Well, here they are…
- Miss Peregrine’s Home for Peculiar Children by Ransom Riggs
- The Perks of Being a Wallflower by Stephen Chbosky
- The Statistical Probability of Love at First Sight by Jennifer E. Smith
I will do my best to make book reviews on these three during the week and maybe up to next week. It’s my first day of class (again) and I’m gonna have my hands full again. I know I promised before to make a film review of The Hunger Games, but I guess I don’t have much experience with critiquing films, since I’m not much of movie-goer or not that much of an enthusiastic and critical one.
I’ve been feeling better as each day passes and my creativity is on the prowl once more. I’m still working on my second manuscript and my contest entry, which I feel is going good. I hope to get a lot of writing done, despite the hectic school work heading my way.
I’m still very lost on making my queries and synopses.
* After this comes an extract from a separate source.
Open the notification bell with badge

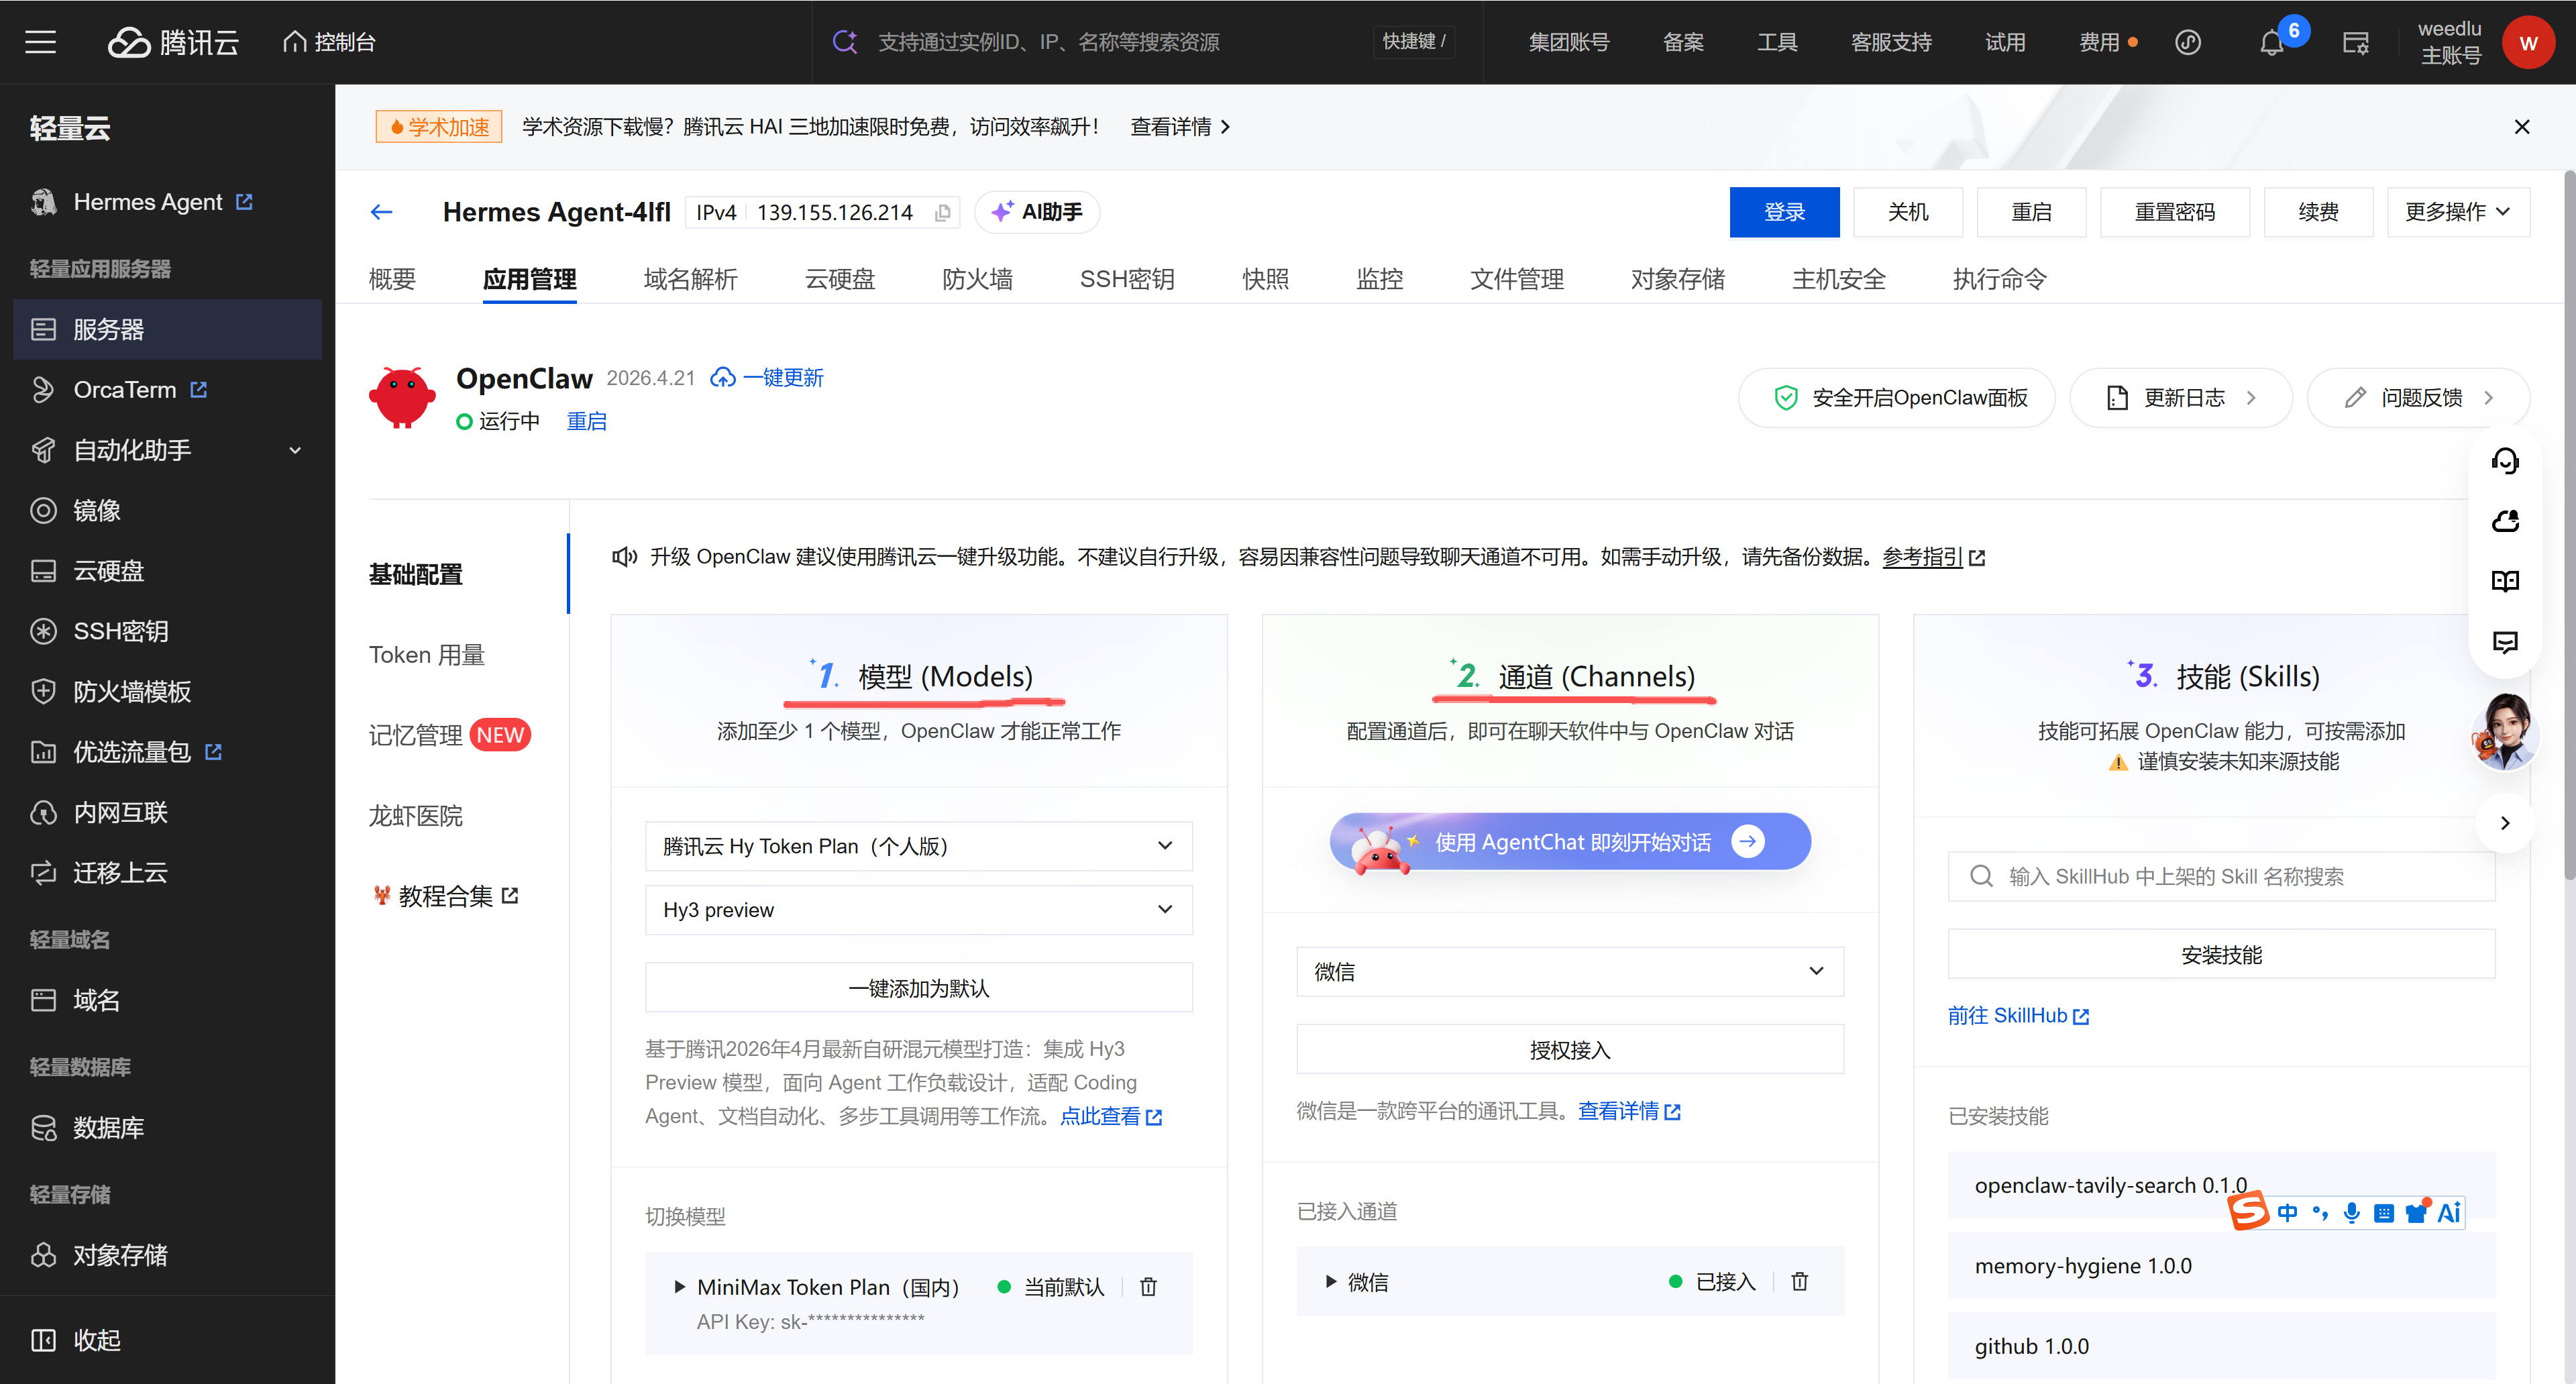(x=2271, y=43)
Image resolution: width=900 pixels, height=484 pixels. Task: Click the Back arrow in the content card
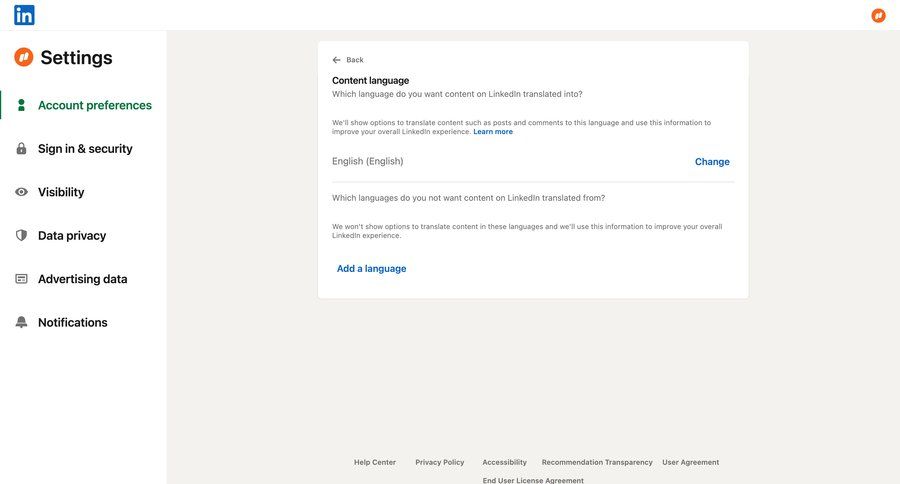pos(337,60)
I start, but then I suddenly feel extremely uncomfortable. The kind of feeling you get when you’re in front of a crowd of people and you have to deliver an impromptu speech with your mind completely blank. I know, it’s very silly, but I don’t really have anyone nearby with experience to give me a shove. Reading how to make those things is easy, but doing it yourself is like trying to drive without any lessons or going somewhere without directions. Yes, I’m apparently that lost. Writing the story is always the fun part, but getting it off the ground is something else.
I’m not chickening out of my dream to be a writer, but I guess I’m at a rough patch. I just need to vent for a while. It makes me nervous. I’m still young (just turned 21 two weeks ago) and I have a lot of chances to do this. I won’t let this slip away.
This is the first post I’ve made in an internet cafe, since I make my posts at home.
Be inspired to make art and make a change!